NEW YORK, NY (Newsource) – Senate Majority Leader Chuck Schumer said Sunday he would push to confirm President Joe Biden’s pick to lead the Federal Aviation Administration, following a computer system failure that triggered the delay of more than 10,000 flights last week.
Phillip Washington, Biden’s pick to lead the FAA, has yet to receive a confirmation hearing in the Democratic-controlled Senate.
“There is no doubt about it: it’s time to clear the runway for President Biden’s choice for FAA Administrator, Phil Washington. With recent events, including airline troubles and last week’s tech problem, this agency needs a leader confirmed by the Senate immediately,” Schumer said in a statement Sunday. “I intend to break this logjam, work to hold a hearing for Mr. Washington, where he can detail his experience and answer questions and then work towards a speedy Senate confirmation.”

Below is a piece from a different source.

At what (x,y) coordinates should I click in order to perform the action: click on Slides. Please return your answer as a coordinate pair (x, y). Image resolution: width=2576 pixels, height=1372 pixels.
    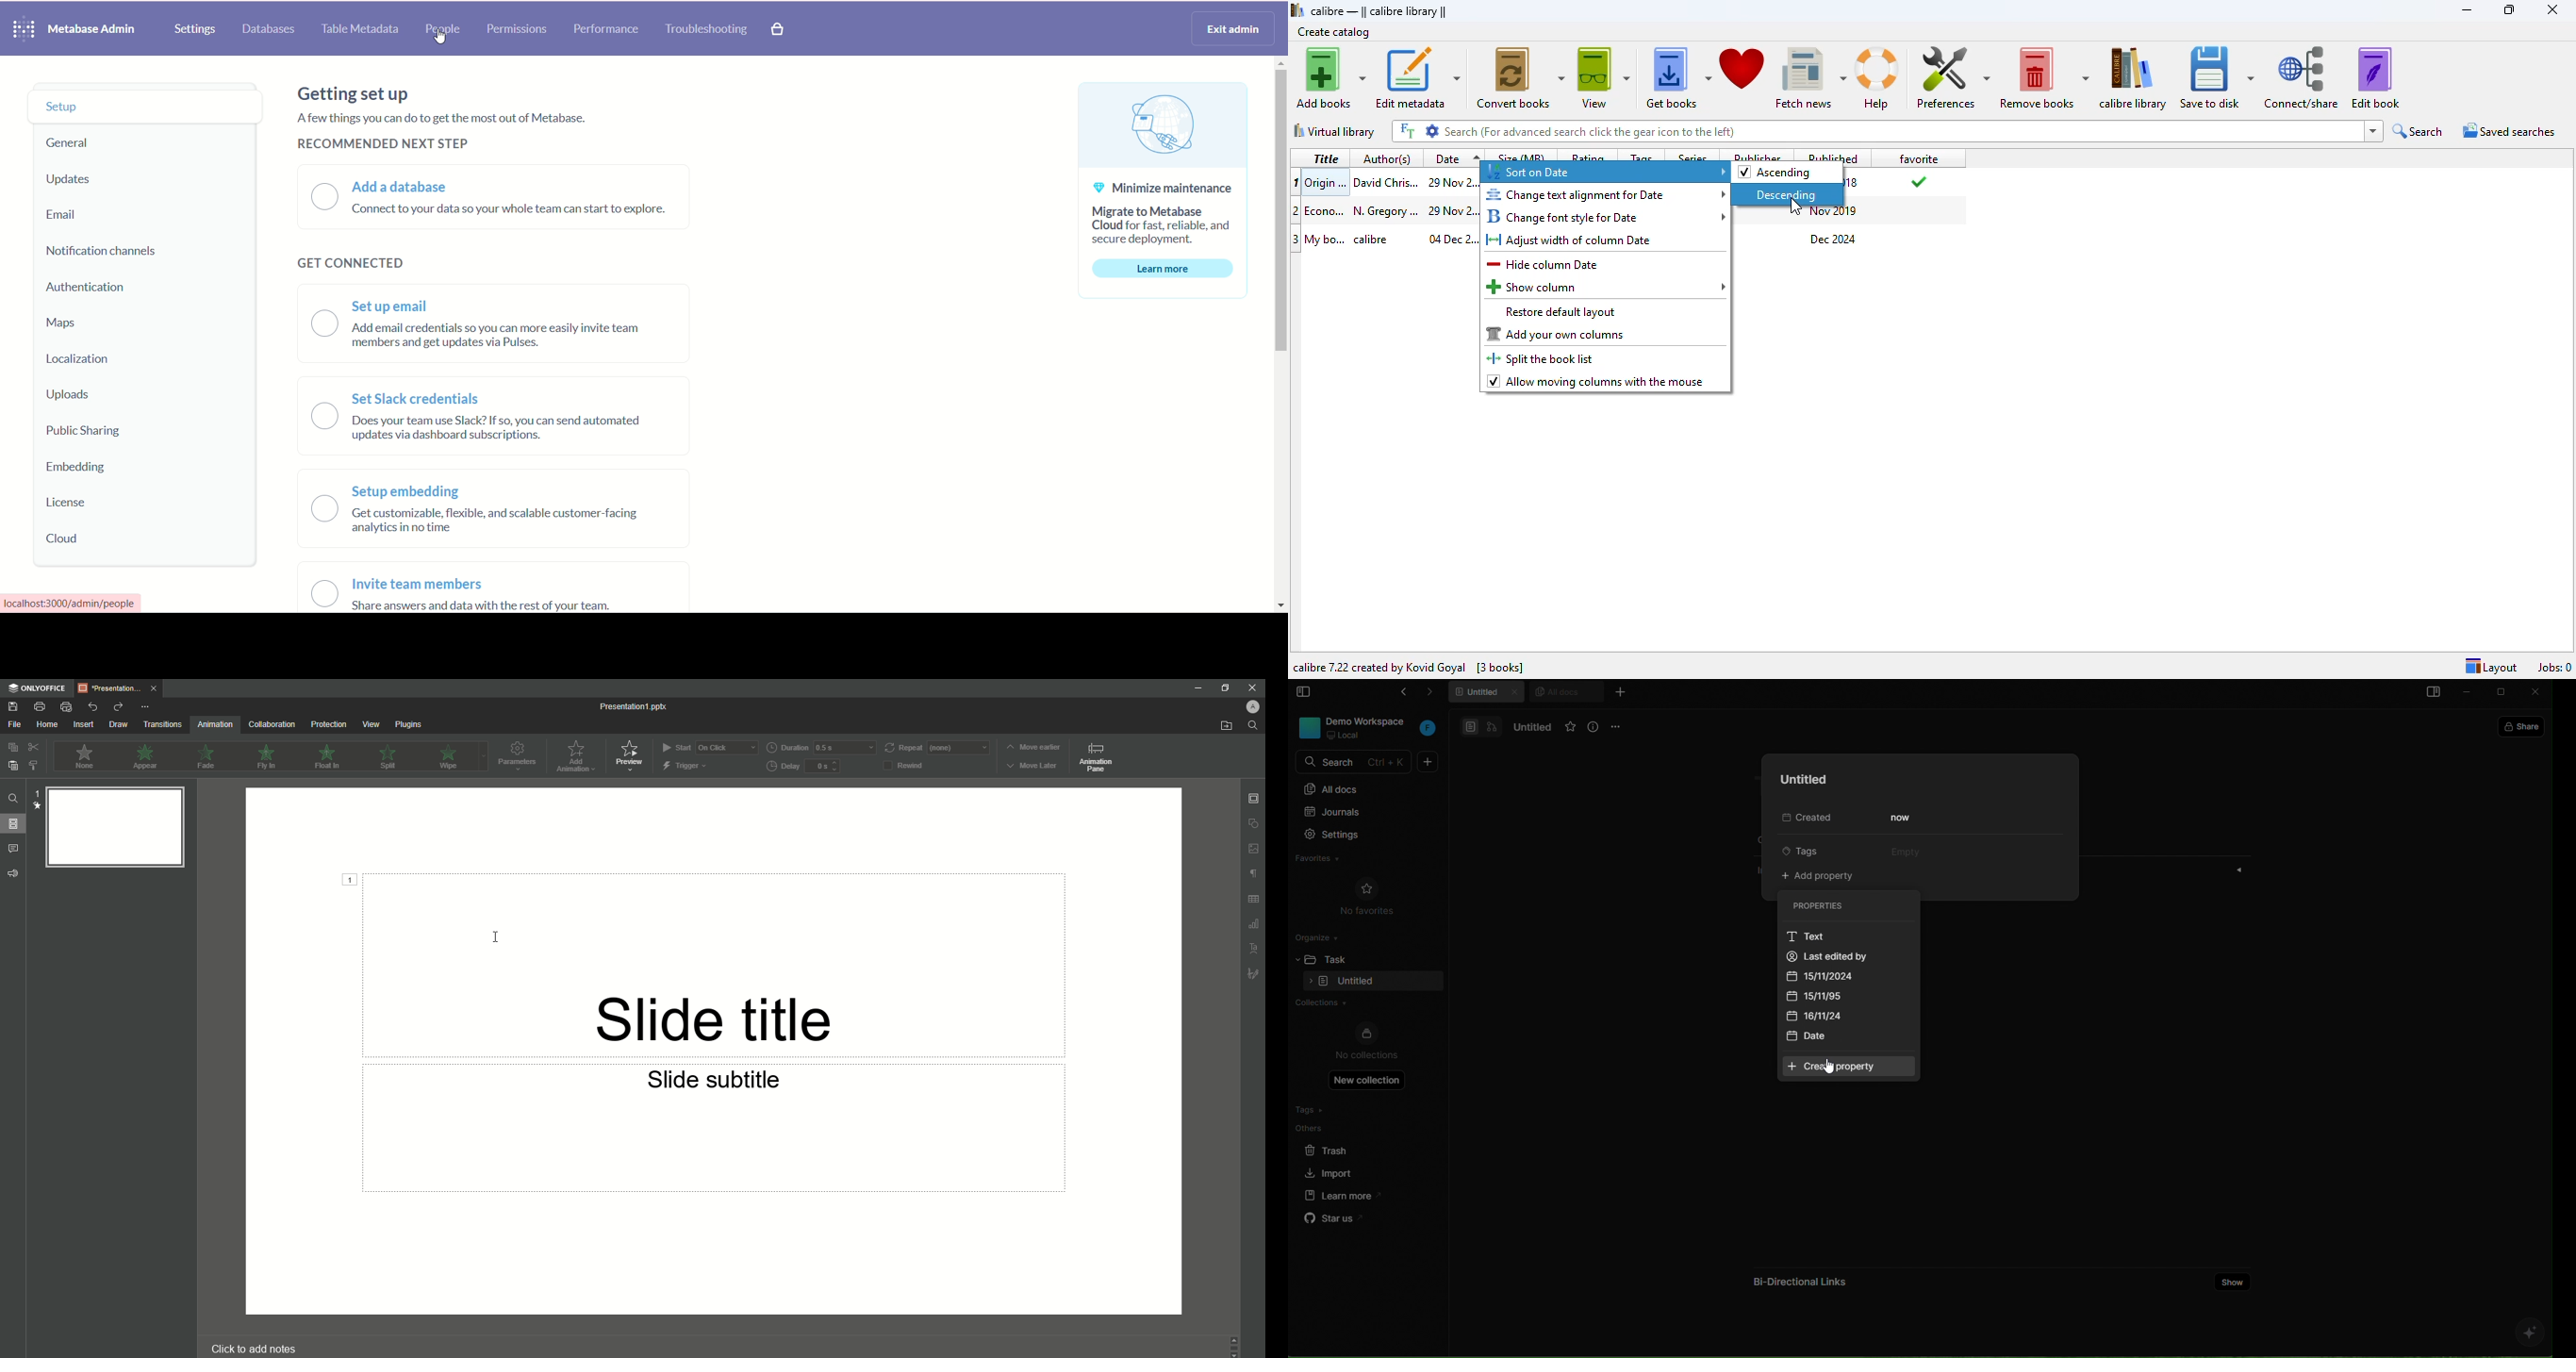
    Looking at the image, I should click on (14, 823).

Washington has faced questions about his limited aviation experience and, in September, was named in a search warrant issued as part of a political corruption investigation in Los Angeles. But Schumer’s Sunday announcement appears to show he’s prepared to push past those issues.
If confirmed, Washington would be the first Black permanent administrator of the agency. He is currently the CEO of Denver International Airport — the third-busiest airport in the world. Washington previously held leadership roles a municipal transit organizations, including in Denver and Los Angeles, focused on bus and rail lines.

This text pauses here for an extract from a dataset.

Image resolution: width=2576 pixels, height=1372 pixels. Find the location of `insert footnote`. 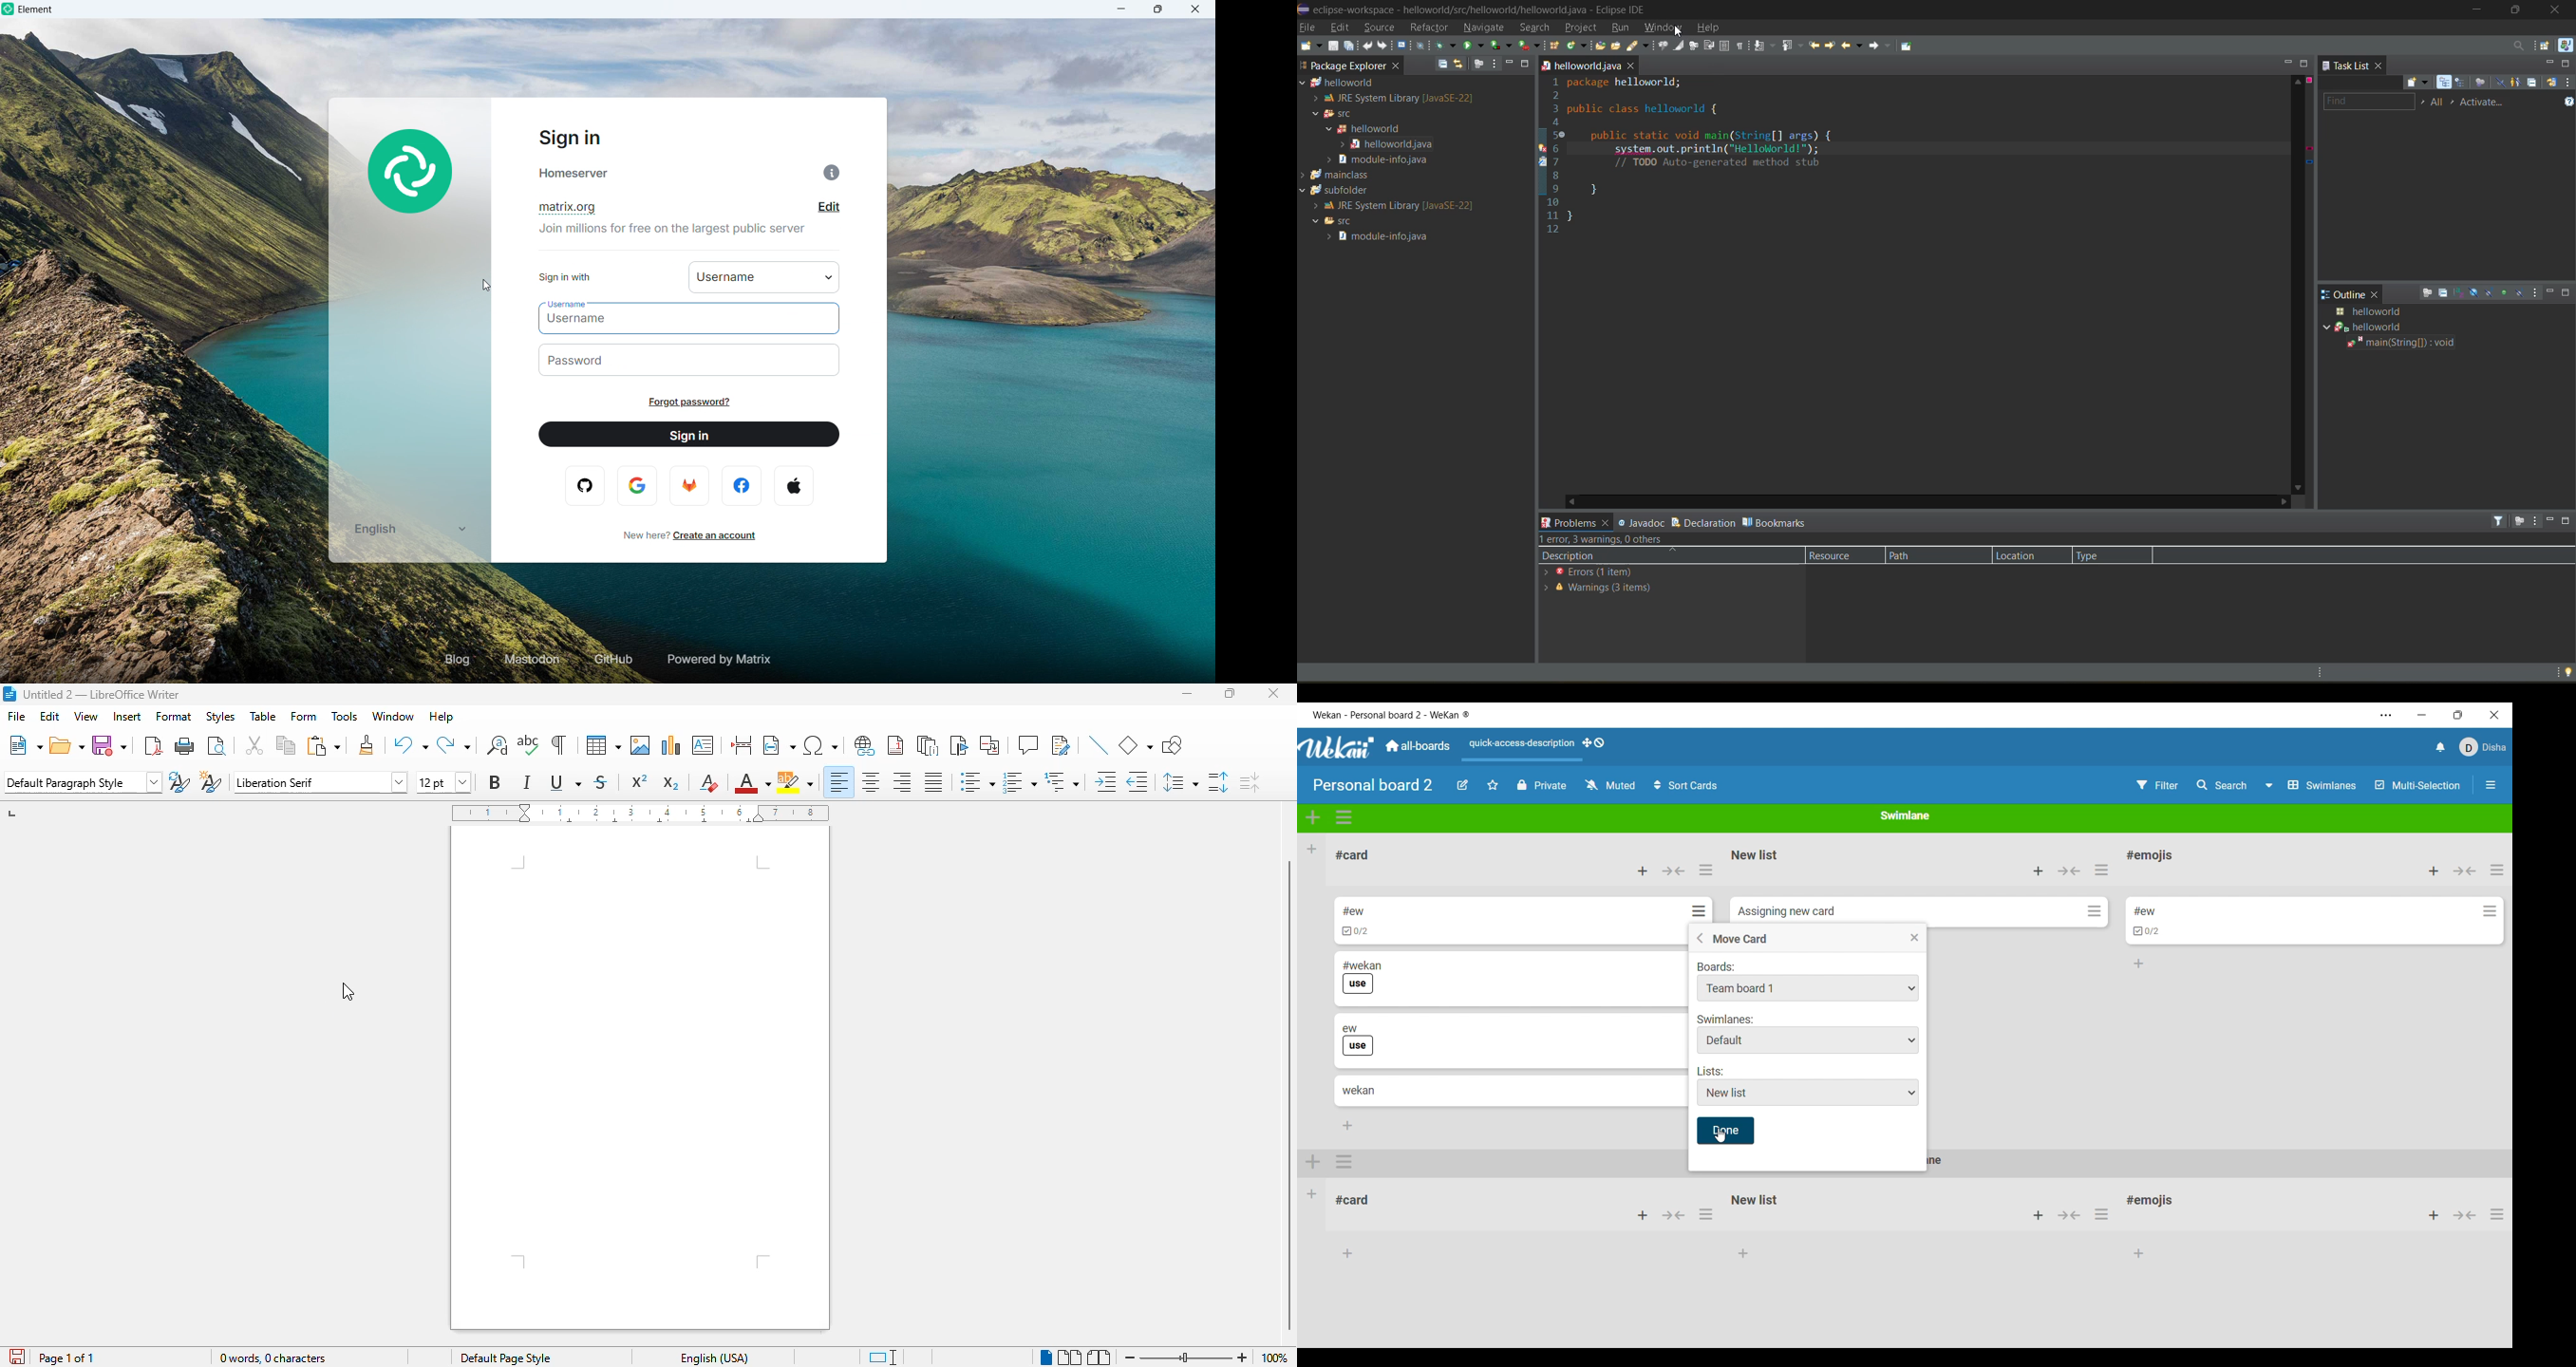

insert footnote is located at coordinates (895, 745).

Because his nomination wasn’t acted upon during the last Congress, Biden faced a choice this year of whether to resubmit his name for consideration or identify a new nominee.
Biden renominated Washington earlier this month, signaling the administration’s continued support for him.
The FAA has been without a permanent administrator since March, when former President Donald Trump’s appointee, Stephen Dickson, stepped down midway through his five-year term.
The agency is facing increased scrutiny after it was forced to ground thousands of flights starting Wednesday when air traffic control officials opted to shutdown the central database for all NOTAMs (Notice to Air Missions) nationwide after they found a corrupt file in the system. That plan and the outage led to massive flight delays and the first nationwide stop of air traffic in more than 20 years.